Microsoft Hotmail hiccuped around the New Year holiday, resulting in approximately 17,000 users finding some or all of their messages missing.
At the time, Microsoft officials declined to comment on what happened. But on January 6, they shared more details about the causes of the recent Hotmail outage that started on December 30. From a post on the "Inside Windows Live" blog:
"On December 30th, we had an error in a script that inadvertently removed the directory records of a small number of real user accounts along with a set of test accounts. Please note that the email messages and folders of impacted users were not deleted; only their inbox location in the directory servers was removed. Therefore when they logged in, a new mailbox was automatically created for them on a new storage server that didn’t contain their old messages and folders. This is why the accounts received the “Welcome to Hotmail” message."
The post notes that even thought he first ticket about the outage was received December 30, there were problems isolating the cause. On January 1, Microsoft escalated the priortiy of the ticket, following continued reports.
"Our first step was to restore these users’ entries in the directory servers, which we did by early on the morning of January 2 PST. We then merged their old email messages and folders with any new mail they’d received throughout the day on January 2nd. This required multiple passes to capture all the accounts and messages, so for some users, service wasn’t completely restored until January 5th. We completed the merge for 16,035 users on January 2nd and by January 5th had completed this for the remaining 1,320 users who were affected by this particular issue."
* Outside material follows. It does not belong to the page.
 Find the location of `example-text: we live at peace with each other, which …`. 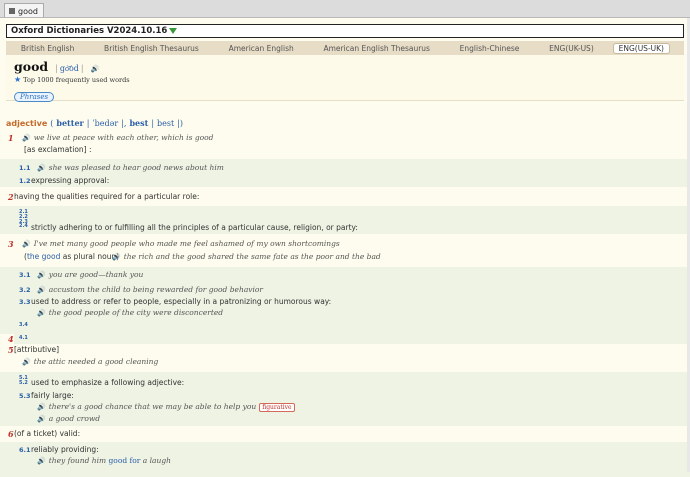

example-text: we live at peace with each other, which … is located at coordinates (124, 138).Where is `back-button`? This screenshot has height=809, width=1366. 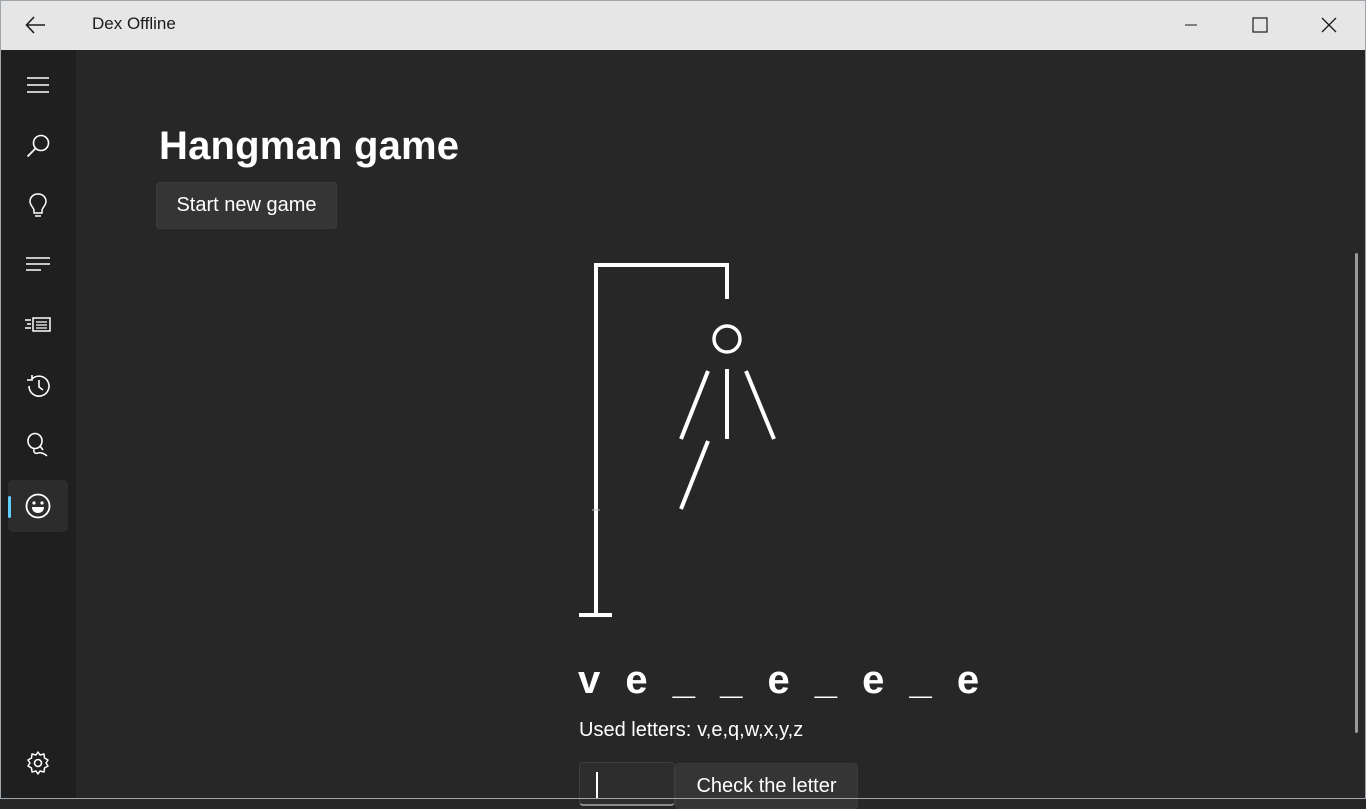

(Microsoft officials said on January 3 that the issues had been resolved, but requested that users who still had problems alert the Hotmail team.)
Microsoft officials said there was no permanent loss of any user data for the affected accounts. However, "the only unfortunate exception to this statement is that, if you were affected by this incident and you didn’t sign in to your account between the time of the incident and the time your account was restored, then any messages sent to your account during that time would have bounced," officials noted.
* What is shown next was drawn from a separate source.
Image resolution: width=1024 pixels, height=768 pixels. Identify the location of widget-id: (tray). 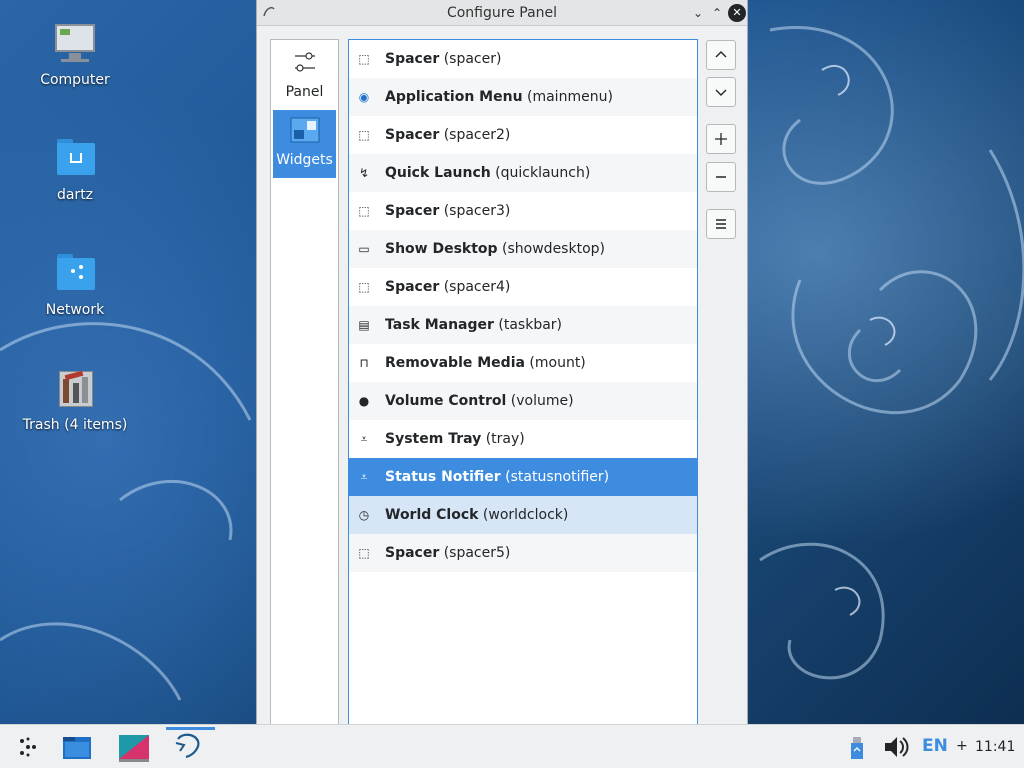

To prevent similar Hotmail problems going forward, the team is updating its infrastructure "to use a separate code path for provisioning and removing test accounts, so that our testing no longer risks affecting real user accounts," said officials. In addition, Microsoft is changing its issue alert process to assign higher priorities to issues reported by multiple users.
Microsoft officials noted they received unrelated data-loss issue reports from people who set up a POP client on their computer or mobile phone. (I may have been one of those reports.) Microsoft suggests users who still think they're missing email from their Hotmail accounts to first check this Solution Center article about common reasons for missing Hotmail. If that doesn't address the problem, Microsoft is asking users to report their issues via the Hotmail Solution Center Forums.